### SOURCE EXTRACT
--- BEGIN ---

But there are fears the move to ban the registration of internal combustion engines from 2030 will significantly hit the German car industry – a lucrative export avenue for the country with the European Union’s biggest economy.
Germany is home to some of the biggest and well-known car manufacturers in the world, including Audi, BMW, Mercedes-Benz, Porsche and Volkswagen.
However, with just six weeks before the UK finally begins life outside the EU on January 1, 2021, German panic is starting to set in.
In an editorial for Welt, Alan Posener, a former edit of the German newspaper Welt, wrote: “Great Britain is pushing ahead and banning the registration of internal combustion engines from 2030.
“Boris Johnson is putting German automakers under pressure – and exposing years of neglect by the federal government.
“Boris Johnson proves that ecological radicalism is not a prerogative of left or green politics. His “Green Industrial Revolution” is more radical than anything that has been decided on the continent so far.

--- END ---

### RECORDED INFORMATION
--- BEGIN ---

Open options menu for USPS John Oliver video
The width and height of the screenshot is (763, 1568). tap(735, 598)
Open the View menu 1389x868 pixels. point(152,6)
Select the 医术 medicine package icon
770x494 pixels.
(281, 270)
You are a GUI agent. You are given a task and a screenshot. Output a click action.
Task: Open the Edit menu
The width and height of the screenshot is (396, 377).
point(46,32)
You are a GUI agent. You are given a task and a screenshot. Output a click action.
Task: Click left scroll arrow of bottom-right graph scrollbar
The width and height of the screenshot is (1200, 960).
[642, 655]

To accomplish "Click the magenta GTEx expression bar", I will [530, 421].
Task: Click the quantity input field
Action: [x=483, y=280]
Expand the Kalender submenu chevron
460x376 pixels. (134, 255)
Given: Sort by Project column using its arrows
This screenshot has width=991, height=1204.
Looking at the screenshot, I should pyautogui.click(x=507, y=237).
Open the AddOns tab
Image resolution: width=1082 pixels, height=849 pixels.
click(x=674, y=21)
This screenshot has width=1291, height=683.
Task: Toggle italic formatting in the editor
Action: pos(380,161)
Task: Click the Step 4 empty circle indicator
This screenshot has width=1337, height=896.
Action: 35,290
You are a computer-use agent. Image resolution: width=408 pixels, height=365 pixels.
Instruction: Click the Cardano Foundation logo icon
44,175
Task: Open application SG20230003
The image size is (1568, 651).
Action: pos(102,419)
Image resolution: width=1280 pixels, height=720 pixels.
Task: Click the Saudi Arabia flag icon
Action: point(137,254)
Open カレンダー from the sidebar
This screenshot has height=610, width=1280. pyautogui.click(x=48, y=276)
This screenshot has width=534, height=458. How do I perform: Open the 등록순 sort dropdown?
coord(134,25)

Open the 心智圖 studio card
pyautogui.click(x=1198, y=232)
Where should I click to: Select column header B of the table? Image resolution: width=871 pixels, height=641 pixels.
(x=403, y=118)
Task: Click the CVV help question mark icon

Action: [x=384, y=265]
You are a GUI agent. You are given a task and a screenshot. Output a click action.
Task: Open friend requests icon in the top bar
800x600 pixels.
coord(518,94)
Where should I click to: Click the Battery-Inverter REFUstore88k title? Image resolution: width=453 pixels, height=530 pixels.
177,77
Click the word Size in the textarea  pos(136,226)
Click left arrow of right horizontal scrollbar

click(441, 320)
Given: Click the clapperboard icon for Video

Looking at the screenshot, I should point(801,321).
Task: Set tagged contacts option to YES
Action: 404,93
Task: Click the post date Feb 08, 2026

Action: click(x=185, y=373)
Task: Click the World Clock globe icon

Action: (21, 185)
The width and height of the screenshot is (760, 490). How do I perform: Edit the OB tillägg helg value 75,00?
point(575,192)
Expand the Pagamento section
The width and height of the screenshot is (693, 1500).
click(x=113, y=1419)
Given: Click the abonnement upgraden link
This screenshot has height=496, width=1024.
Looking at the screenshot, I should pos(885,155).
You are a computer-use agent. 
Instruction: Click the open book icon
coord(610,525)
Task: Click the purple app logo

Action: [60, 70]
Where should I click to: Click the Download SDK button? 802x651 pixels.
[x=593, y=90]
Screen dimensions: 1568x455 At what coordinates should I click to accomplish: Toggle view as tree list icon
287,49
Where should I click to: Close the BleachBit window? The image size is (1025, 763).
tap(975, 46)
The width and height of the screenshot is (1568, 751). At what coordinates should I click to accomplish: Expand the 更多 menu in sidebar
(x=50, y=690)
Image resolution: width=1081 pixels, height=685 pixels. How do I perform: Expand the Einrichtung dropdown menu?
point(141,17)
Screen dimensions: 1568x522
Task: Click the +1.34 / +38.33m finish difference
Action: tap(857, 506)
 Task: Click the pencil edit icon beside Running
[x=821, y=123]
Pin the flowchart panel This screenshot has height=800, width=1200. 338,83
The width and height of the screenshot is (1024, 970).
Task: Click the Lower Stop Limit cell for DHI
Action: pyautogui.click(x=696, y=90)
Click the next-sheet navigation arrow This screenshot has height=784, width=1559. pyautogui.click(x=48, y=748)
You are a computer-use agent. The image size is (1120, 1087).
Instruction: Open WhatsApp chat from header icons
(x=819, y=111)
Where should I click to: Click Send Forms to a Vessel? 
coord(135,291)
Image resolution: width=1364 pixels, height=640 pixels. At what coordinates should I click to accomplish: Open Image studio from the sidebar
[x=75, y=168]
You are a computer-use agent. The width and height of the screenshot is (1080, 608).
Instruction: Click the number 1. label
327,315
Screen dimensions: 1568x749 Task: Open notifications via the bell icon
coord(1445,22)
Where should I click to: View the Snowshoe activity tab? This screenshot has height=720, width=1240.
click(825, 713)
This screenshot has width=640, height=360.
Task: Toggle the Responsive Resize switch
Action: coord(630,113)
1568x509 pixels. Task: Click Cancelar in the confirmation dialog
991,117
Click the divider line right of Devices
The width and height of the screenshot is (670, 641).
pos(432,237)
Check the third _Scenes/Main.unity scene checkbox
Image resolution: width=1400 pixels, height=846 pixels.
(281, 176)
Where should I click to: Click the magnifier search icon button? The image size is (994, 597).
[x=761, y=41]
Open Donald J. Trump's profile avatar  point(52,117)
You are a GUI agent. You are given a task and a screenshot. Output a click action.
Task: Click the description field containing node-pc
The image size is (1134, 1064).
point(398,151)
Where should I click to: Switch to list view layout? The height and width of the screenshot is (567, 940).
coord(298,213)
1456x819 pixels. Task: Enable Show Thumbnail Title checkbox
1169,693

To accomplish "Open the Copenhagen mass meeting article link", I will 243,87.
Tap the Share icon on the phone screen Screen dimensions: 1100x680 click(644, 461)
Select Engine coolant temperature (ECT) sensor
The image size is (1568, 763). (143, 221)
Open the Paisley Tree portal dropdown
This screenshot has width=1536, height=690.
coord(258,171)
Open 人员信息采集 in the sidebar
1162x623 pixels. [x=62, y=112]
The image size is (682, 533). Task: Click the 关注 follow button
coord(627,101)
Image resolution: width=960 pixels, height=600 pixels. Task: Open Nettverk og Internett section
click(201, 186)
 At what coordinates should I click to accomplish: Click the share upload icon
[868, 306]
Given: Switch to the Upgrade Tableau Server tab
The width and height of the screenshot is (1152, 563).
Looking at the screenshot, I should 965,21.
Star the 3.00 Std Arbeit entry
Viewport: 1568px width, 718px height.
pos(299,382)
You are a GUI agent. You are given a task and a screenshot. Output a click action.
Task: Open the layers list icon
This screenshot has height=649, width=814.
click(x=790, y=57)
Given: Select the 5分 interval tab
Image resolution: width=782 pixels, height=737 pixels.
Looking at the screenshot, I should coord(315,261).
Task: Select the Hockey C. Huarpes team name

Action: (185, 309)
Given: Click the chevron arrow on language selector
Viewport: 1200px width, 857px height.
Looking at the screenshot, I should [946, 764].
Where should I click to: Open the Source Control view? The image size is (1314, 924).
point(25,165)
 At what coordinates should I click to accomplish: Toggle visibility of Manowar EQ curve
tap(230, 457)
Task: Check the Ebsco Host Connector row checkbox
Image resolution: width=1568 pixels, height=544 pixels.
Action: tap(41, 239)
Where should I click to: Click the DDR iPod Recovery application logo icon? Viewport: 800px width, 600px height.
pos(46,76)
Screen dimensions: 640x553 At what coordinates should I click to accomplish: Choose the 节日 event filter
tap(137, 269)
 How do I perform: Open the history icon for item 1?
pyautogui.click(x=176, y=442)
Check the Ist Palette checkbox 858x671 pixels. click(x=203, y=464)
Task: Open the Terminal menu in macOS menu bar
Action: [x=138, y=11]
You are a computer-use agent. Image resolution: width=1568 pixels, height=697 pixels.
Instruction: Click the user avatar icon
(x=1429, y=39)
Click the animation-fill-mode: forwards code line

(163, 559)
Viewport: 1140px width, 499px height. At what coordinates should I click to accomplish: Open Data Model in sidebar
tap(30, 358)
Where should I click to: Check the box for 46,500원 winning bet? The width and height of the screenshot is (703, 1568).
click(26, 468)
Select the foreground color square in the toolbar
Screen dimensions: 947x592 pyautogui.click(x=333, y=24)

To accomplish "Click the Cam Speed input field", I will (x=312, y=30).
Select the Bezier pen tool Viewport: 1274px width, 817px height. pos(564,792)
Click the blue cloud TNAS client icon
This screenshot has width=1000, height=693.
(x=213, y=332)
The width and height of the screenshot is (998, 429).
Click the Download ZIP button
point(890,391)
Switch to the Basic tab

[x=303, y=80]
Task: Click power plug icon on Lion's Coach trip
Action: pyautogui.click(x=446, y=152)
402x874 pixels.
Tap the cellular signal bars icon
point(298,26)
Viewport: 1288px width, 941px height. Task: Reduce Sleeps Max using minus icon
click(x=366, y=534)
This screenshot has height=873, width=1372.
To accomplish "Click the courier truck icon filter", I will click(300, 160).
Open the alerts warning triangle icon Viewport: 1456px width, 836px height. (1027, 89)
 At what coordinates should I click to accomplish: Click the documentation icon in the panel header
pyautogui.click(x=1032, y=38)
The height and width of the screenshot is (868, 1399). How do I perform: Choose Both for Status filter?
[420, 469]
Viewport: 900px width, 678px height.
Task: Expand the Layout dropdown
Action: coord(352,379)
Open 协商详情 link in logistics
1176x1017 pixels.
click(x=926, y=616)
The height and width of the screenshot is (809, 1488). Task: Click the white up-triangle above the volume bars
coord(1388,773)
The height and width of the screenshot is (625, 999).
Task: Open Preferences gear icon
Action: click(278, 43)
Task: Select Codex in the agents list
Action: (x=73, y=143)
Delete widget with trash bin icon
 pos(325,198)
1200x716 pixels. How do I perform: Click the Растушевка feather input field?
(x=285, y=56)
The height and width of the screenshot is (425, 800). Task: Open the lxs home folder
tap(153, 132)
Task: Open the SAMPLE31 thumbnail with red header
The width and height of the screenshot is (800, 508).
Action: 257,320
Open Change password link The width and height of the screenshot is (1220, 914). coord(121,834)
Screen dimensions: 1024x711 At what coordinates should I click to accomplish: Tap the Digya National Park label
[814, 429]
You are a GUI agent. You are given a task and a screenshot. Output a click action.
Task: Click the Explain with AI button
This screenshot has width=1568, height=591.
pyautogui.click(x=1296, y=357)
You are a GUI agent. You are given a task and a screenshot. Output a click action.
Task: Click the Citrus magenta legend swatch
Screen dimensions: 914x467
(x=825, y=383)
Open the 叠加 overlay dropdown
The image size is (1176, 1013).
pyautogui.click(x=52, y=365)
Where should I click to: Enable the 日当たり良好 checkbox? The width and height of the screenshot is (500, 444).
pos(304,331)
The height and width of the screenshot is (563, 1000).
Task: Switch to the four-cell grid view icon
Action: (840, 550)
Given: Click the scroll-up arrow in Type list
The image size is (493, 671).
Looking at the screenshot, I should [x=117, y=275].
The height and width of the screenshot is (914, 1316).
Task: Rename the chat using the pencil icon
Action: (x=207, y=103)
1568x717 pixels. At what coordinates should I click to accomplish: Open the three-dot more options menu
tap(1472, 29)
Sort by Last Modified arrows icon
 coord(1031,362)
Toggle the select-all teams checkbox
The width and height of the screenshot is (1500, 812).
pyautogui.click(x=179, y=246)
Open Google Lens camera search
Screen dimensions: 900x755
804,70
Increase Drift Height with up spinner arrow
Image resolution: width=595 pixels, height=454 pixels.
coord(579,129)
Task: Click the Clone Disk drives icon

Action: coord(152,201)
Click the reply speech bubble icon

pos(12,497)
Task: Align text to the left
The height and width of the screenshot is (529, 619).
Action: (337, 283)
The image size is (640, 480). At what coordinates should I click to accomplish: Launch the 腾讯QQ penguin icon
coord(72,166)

--- END ---

### WHAT TO WORK ON
• 1. List every car manufacturer named in the excerpt on Britain's combustion-engine ban.
• 2. Carry on the excerpt about Britain's combustion-engine ban from the point where it stops.
The records have no connection to the text.

### ANSWERS PROVIDED
• 1. Audi, BMW, Mercedes-Benz, Porsche, Volkswagen

• 2.
“And with the ban on the registration of new internal combustion engines from 2030 – i.e. in ten years – the Conservative Government will hit the export-oriented German auto industry, which is struggling with innovations.
“In the run-up to Brexit, Johnson argued that the Germans’ desire to export their cars to the UK would force the European Union to accept the UK terms for future relations, namely access to the common single market without accepting the terms of that market such as free movement of people.
“That didn’t happen. As much as the German industry values the British market; the integrity of the continental European market is more important to them.”
Mr Posener warned Mr Johnson is now “turning the tables” as German car manufacturers would lose much of the British market to global rivals if they don’t introduce competitive electric cars soon.
He praised the job done by Germany Chancellor Angela Merkel in promoting the country’s car industry and helping it as much as possible but issued a huge warning to her federal government.
The journalist continued: “Now Johnson is turning the tables: If German automakers don’t bring competitive electric cars onto the market soon, they’ll lose the British market to American and Chinese competitors. From around 2025 every Brit considering buying a new car should be on the lookout for an electric vehicle.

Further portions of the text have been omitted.